> _Work item_
Through the end of the data below, output every line exactly, beginning with the line that contains "Given: Download the interest over time data".
━━━━━━━━━━
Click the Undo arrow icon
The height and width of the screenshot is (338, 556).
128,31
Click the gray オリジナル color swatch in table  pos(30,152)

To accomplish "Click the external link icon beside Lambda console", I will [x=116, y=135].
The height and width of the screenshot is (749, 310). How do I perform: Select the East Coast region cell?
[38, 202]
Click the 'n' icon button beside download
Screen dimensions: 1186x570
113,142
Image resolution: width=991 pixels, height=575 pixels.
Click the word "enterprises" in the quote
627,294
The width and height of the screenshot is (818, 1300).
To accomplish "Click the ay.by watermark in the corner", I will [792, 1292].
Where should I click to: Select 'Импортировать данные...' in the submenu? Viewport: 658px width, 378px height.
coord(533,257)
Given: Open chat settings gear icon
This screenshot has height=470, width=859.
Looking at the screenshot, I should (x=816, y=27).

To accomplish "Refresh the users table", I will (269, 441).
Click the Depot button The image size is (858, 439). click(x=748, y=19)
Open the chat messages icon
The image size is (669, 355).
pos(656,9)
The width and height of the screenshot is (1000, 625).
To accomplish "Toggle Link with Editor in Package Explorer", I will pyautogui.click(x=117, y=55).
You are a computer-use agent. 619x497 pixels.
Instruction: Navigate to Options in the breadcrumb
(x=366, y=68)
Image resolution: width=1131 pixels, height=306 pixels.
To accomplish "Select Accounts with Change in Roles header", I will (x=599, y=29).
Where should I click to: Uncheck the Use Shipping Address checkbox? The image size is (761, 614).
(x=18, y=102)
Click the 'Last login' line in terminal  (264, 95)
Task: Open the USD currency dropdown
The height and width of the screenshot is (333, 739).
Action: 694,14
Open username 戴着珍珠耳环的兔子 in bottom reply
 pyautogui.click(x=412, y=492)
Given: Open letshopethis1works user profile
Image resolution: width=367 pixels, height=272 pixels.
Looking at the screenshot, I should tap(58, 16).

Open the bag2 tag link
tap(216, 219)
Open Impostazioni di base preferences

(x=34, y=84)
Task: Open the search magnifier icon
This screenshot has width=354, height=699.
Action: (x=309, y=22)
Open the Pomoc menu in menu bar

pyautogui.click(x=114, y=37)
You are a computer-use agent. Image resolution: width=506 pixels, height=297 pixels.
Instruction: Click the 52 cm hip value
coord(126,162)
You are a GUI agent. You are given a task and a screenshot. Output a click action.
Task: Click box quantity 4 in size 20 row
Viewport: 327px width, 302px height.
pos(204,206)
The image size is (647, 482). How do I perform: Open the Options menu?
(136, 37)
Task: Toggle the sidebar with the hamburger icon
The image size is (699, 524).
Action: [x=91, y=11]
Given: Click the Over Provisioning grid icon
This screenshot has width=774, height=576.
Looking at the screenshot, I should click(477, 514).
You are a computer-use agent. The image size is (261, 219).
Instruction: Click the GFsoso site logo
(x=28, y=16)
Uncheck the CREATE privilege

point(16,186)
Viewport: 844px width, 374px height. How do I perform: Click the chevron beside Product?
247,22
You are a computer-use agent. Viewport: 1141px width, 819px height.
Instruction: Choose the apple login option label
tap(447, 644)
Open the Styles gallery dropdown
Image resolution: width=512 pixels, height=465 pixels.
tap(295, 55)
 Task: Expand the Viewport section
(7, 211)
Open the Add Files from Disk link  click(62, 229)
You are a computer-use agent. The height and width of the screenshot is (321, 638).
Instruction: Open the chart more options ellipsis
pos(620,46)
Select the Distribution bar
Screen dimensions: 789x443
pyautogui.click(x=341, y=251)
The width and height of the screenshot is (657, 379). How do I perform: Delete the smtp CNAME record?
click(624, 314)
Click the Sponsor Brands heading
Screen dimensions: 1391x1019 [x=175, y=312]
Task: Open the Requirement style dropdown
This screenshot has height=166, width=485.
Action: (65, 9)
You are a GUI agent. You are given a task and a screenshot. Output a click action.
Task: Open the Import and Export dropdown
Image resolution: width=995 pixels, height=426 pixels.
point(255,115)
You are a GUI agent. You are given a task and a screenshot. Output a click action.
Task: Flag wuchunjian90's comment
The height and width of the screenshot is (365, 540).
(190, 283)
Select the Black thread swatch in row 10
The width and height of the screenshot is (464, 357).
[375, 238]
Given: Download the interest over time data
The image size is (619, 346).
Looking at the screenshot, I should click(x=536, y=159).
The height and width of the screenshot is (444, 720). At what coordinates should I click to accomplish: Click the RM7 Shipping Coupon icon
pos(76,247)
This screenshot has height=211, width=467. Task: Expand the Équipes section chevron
━━━━━━━━━━
> _Solution for this problem_
Given: Download the interest over time data
The image size is (619, 346).
Looking at the screenshot, I should click(x=536, y=159).
The height and width of the screenshot is (444, 720). At what coordinates should I click to accomplish: Click the RM7 Shipping Coupon icon
pos(76,247)
This screenshot has height=211, width=467. Task: Expand the Équipes section chevron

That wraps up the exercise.